Oliverio nei guai, obbligo di dimora per il Governatore della Calabria. “Accuse infamanti, farò sciopero della fame”

Oliverio nei guai, obbligo di dimora per il Governatore della Calabria. “Accuse infamanti, farò sciopero della fame”

Il presidente della Regione Calabria, Mario Oliverio, avrebbe esercitato “pressioni indebite” sui dirigenti dell’assessorato regionale al Turismo, al fine di far ottenere all’imprenditore Gaetano Ottavio Barbieri, arrestato stamane nell’ambito dell’operazione che vede lo stesso governatore indagato per abuso d’ufficio, la liquidazione di ingenti somme. Lo scrivono i magistrati della Dda di Catanzaro che avevano chiesto per Oliverio gli arresti domiciliari al Gip, il quale ha disposto invece l’obbligo di dimora nel Comune di residenza. Il finanziamento in questione si riferisce agli impianti sciistici di Lorica, nota localita’ turistica della Sila.
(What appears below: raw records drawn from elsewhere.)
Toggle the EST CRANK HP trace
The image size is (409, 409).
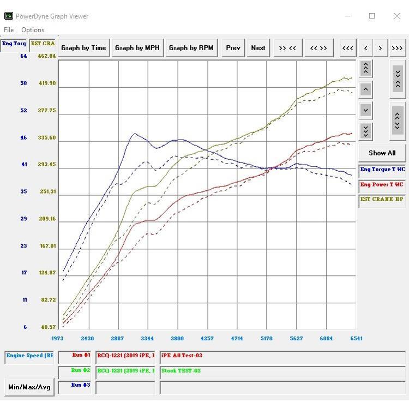(382, 200)
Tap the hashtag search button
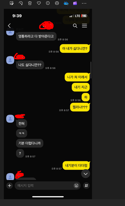The width and height of the screenshot is (125, 206). click(86, 186)
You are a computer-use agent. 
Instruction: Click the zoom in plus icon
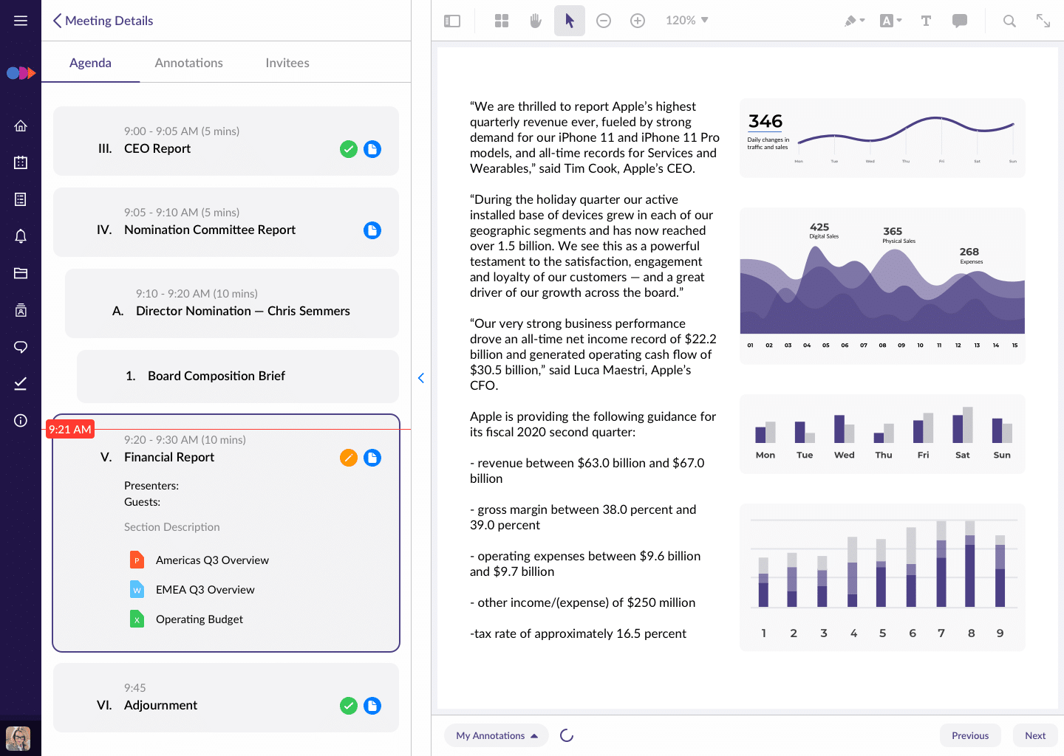pyautogui.click(x=638, y=21)
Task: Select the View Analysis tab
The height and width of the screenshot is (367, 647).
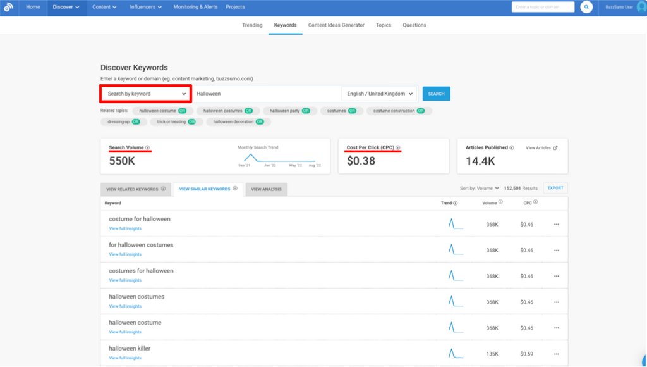Action: (x=266, y=189)
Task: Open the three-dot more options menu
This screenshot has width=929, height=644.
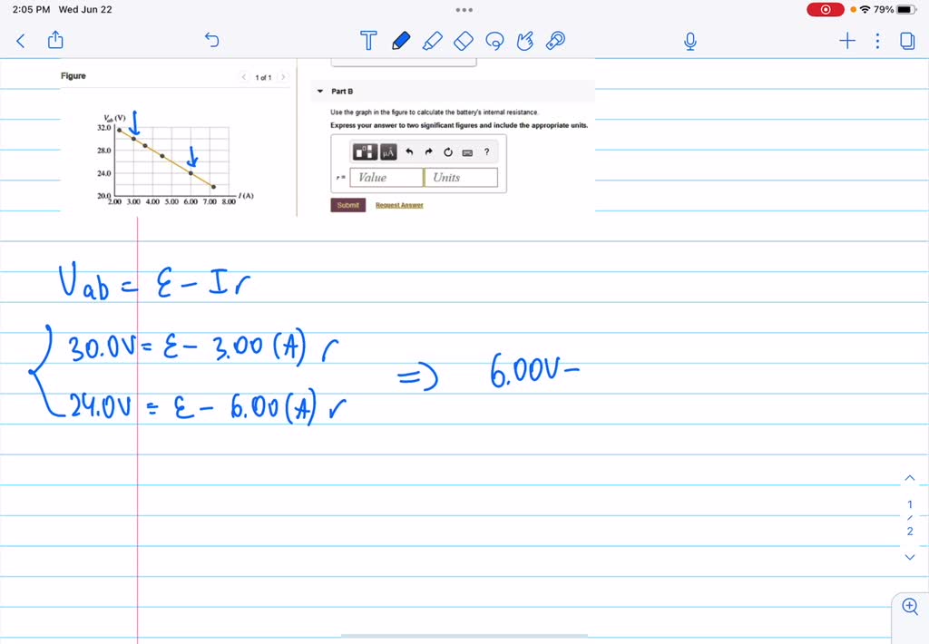Action: (876, 41)
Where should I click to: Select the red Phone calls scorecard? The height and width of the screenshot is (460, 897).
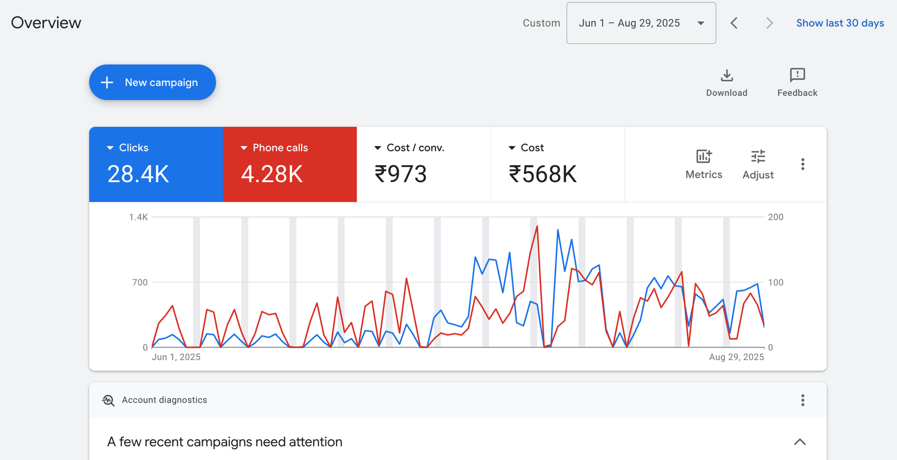click(x=289, y=164)
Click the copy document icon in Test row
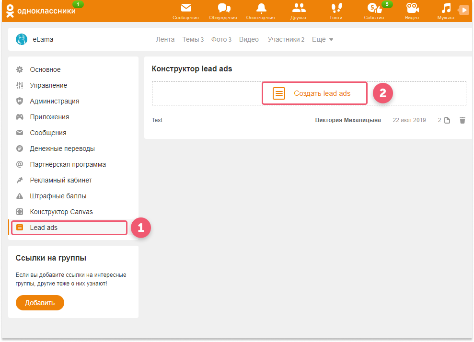This screenshot has width=474, height=342. [447, 120]
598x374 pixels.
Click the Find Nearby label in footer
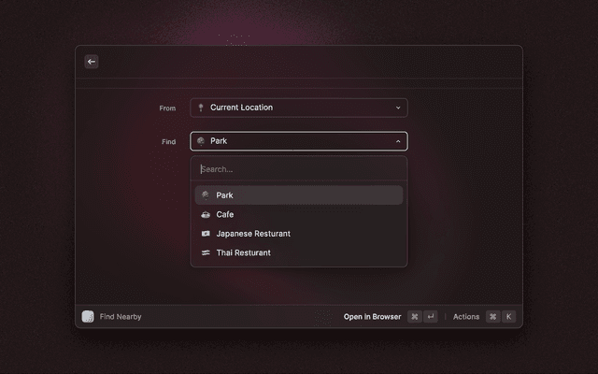click(121, 317)
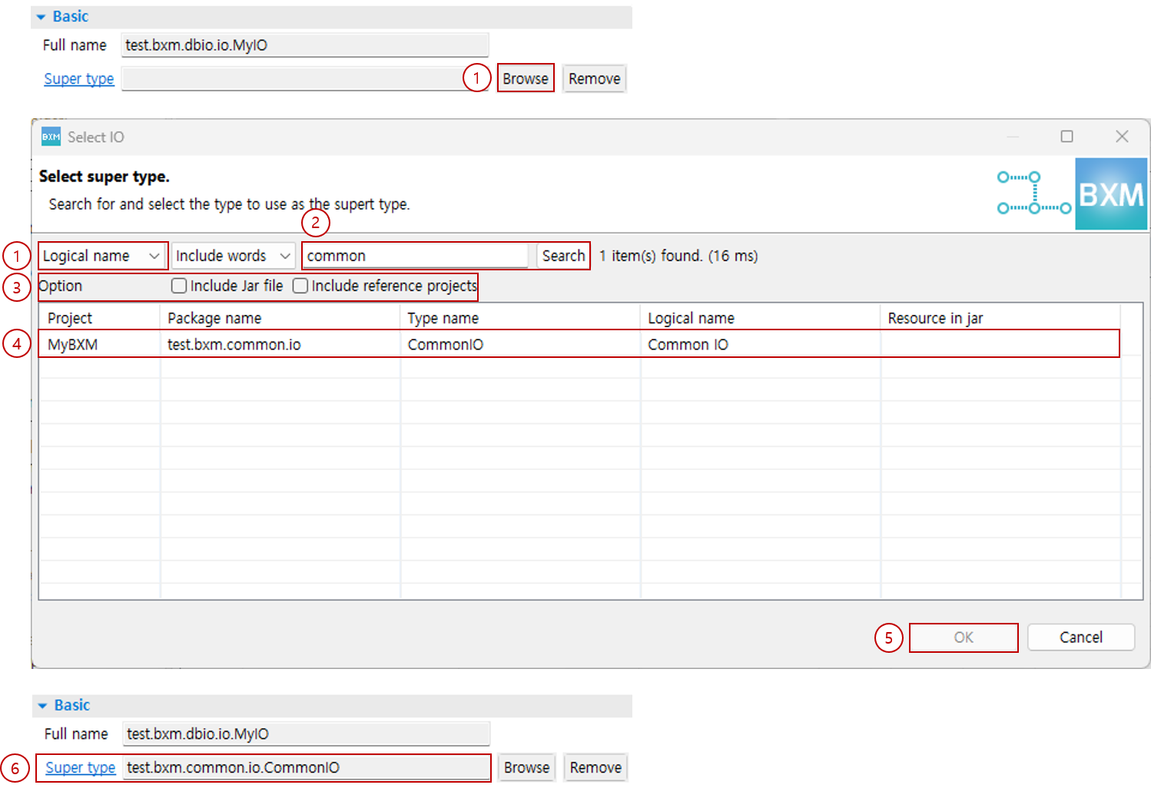Click the BXM icon in Select IO title bar
The image size is (1151, 798).
tap(51, 137)
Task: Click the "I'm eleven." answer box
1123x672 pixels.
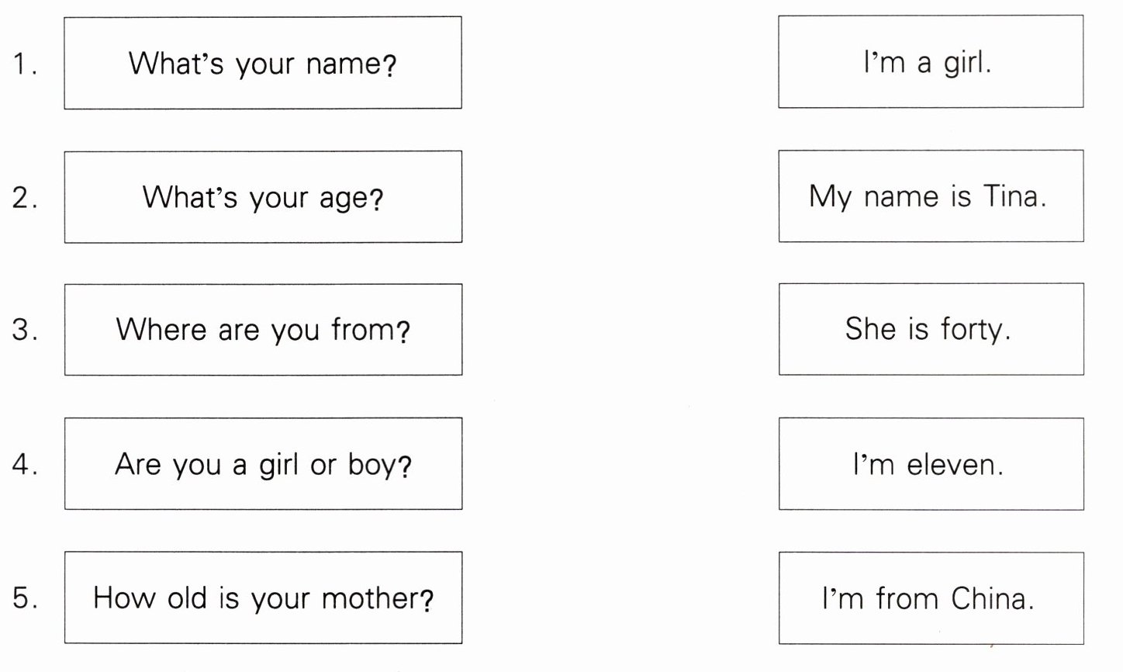Action: point(931,464)
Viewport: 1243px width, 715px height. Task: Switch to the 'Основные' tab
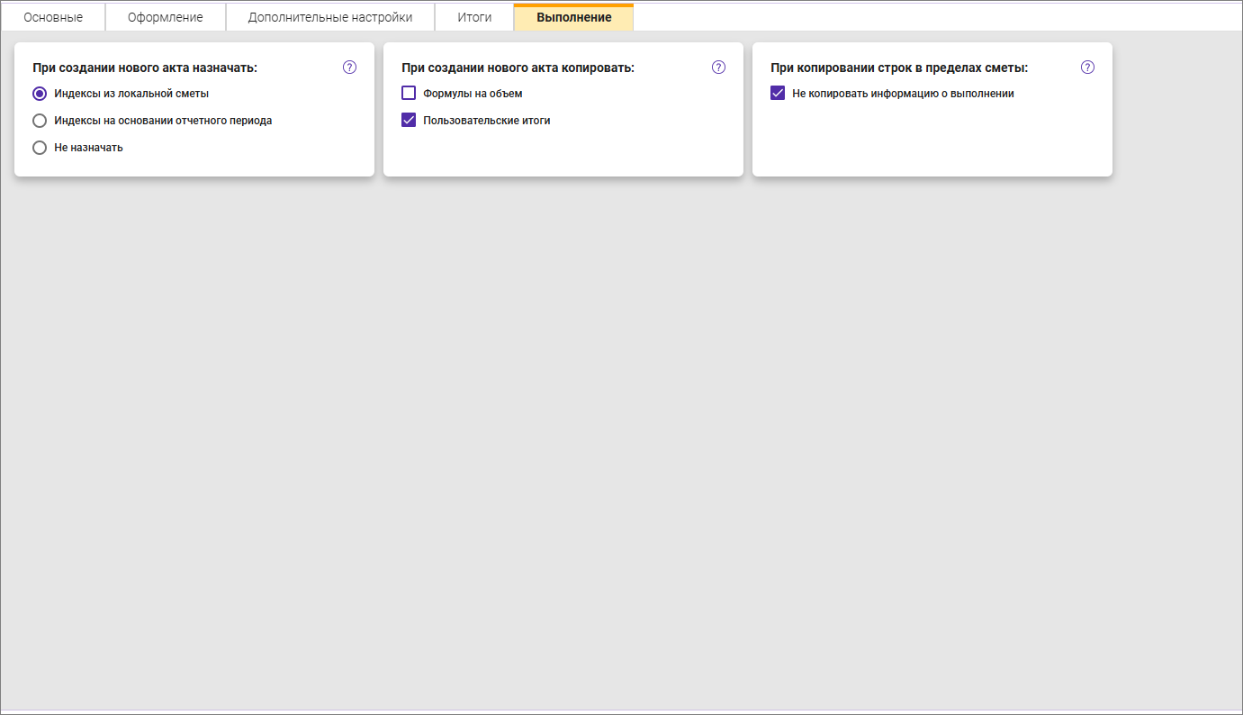pyautogui.click(x=53, y=18)
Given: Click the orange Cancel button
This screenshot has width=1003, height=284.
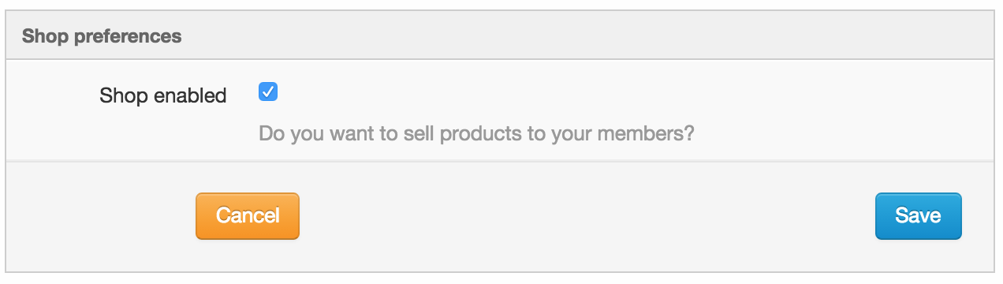Looking at the screenshot, I should pyautogui.click(x=248, y=215).
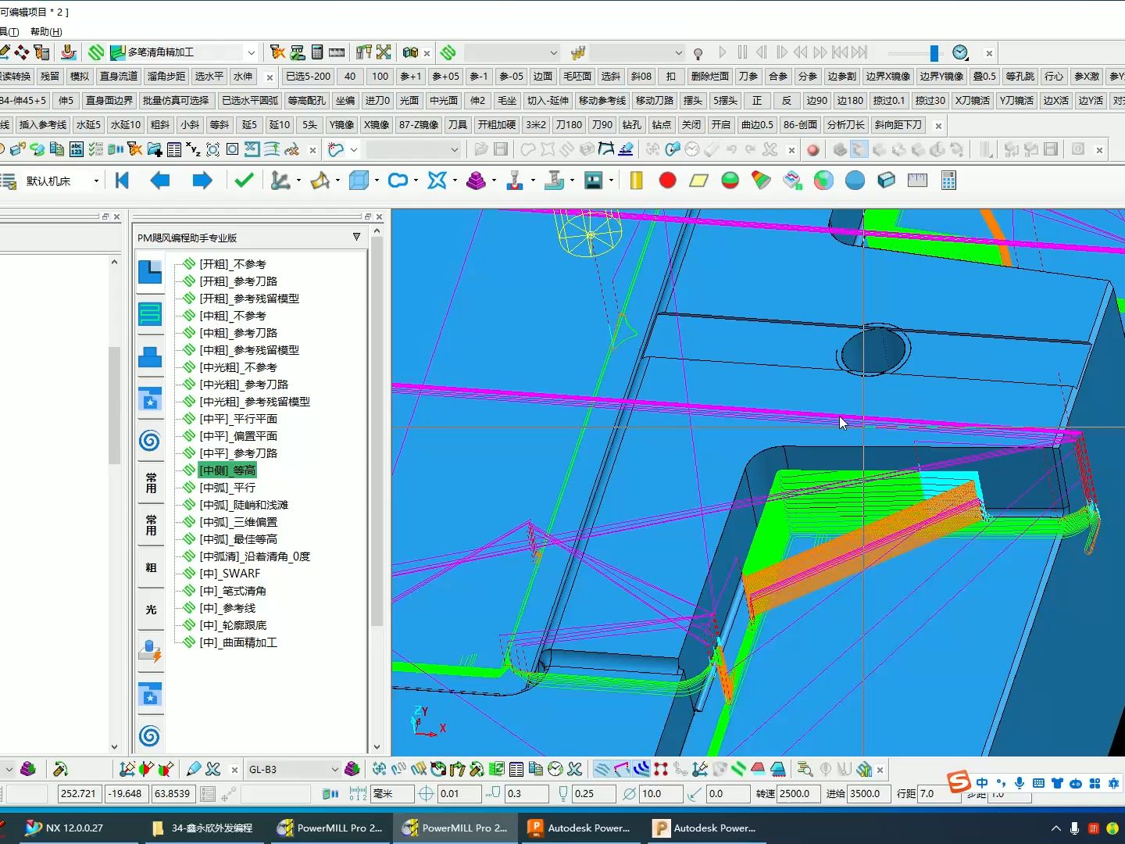
Task: Open the 默认机床 machine dropdown
Action: click(96, 181)
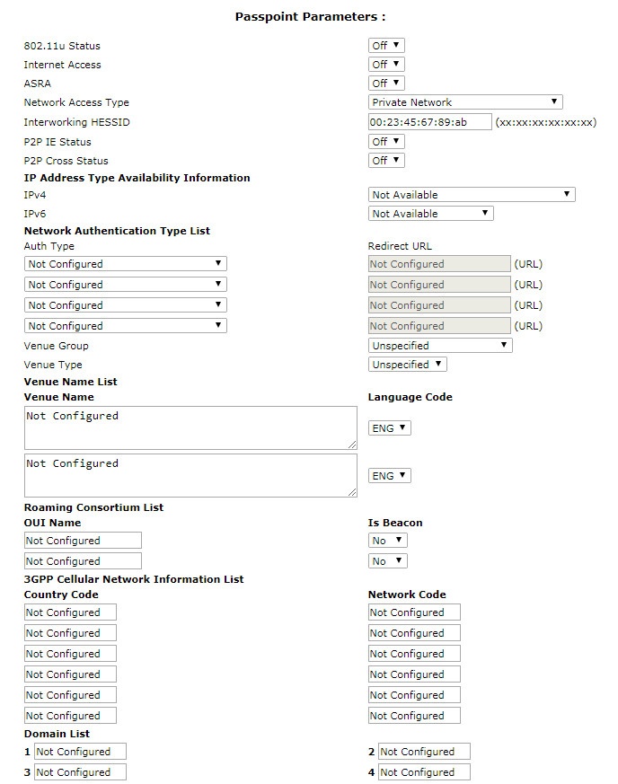The image size is (618, 784).
Task: Click the Interworking HESSID input field
Action: coord(429,122)
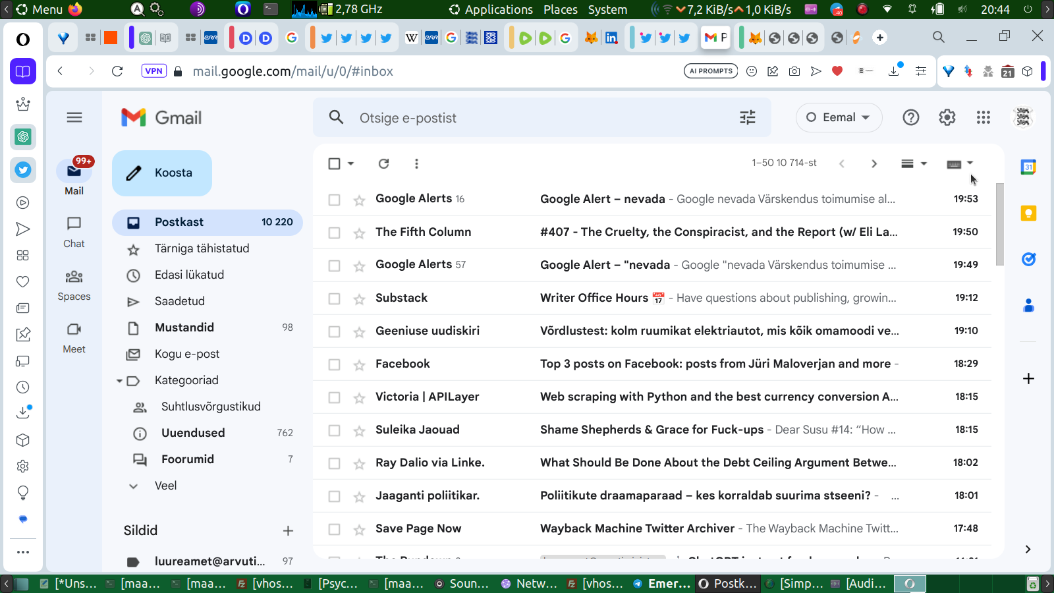Show search options filter icon
This screenshot has width=1054, height=593.
[x=747, y=117]
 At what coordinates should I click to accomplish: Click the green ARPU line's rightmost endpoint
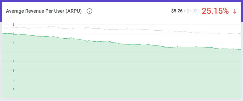(240, 50)
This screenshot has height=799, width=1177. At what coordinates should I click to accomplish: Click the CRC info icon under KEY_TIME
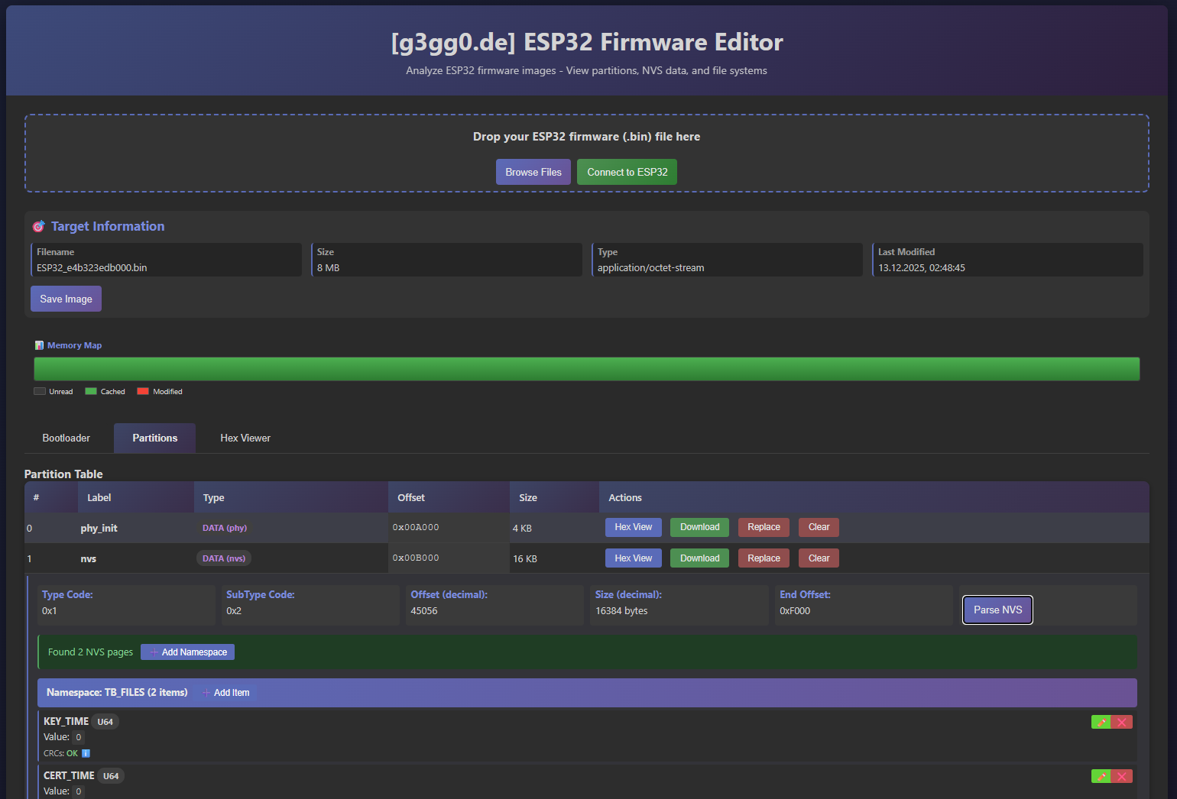coord(86,753)
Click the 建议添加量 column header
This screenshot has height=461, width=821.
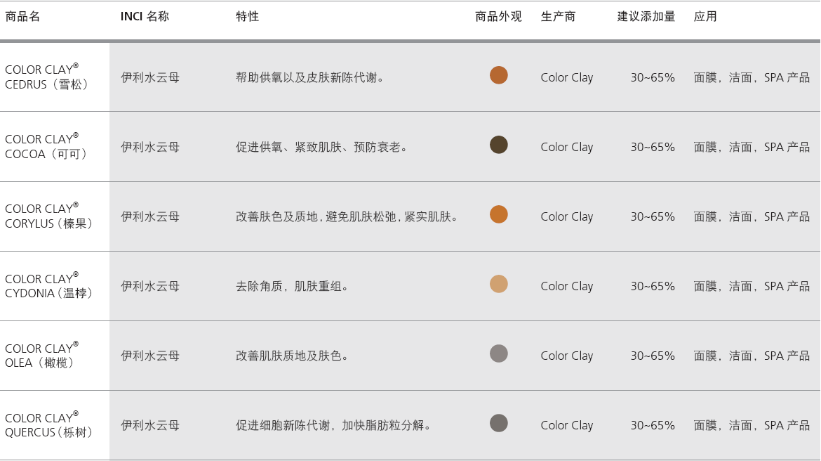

L’intervento di Oliverio si sarebbe reso necessario a fronte delle perplessita’ emerse negli uffici regionali circa la mancata esecuzione di tutte le opere previste da parte dell’impresa di Barbieri, elemento legato, secondo a Dda, al clan Muto di Cetraro.
“L’adozione, in extremis, del decreto di liquidazione appare – si legge nell’ordinanza del gip Pietro Care’ – il frutto della convergenza di una serie di interessi, quello del privato Barbieri di vedersi sostanzialmente “anticipata” la provvista finanziaria necessaria a pagare materiali non ancora saldati e, spesso, neppure consegnati, e quello dell’apparato amministrativo-politico di portare a termine a tutti i costi un risultato di spesa sul Por 2007/2013, pena il rischio di disimpegno dei fondi e comunque di insuccesso politico”.

 In tale contesto, scrive il magistrato, e’ “documentata l’ingerenza – certamente indebita perche’ in violazione del principio di separazione fra la funzione di indirizzo politico e quella di concreta gestione amministrativa – del Presidente Oliverio sui funzionari del Dipartimento Turismo” per indurli “ad una sostanziale rivisitazione delle proprie iniziali determinazioni”. Secondo gli inquirenti, “il favor nei confronti del Barbieri acquista massima consistenza allorche’, nonostante l’indebita percezione di capitale pubblico a fronte di opere ineseguite o comunque non funzionali, l’imprenditore riesce ad influenzare direttamente l’azione politico-amministrativa del Presidente della Regione, risultando il principale beneficiario – con un finanziamento aggiuntivo di 4,2 milioni di euro – della delibera di Giunta regionale n. 159 del 13.5.2016, con oggetto “utilizzo temporaneo delle risorse in conto residui”, adottata su proposta del Presidente Oliverio”. 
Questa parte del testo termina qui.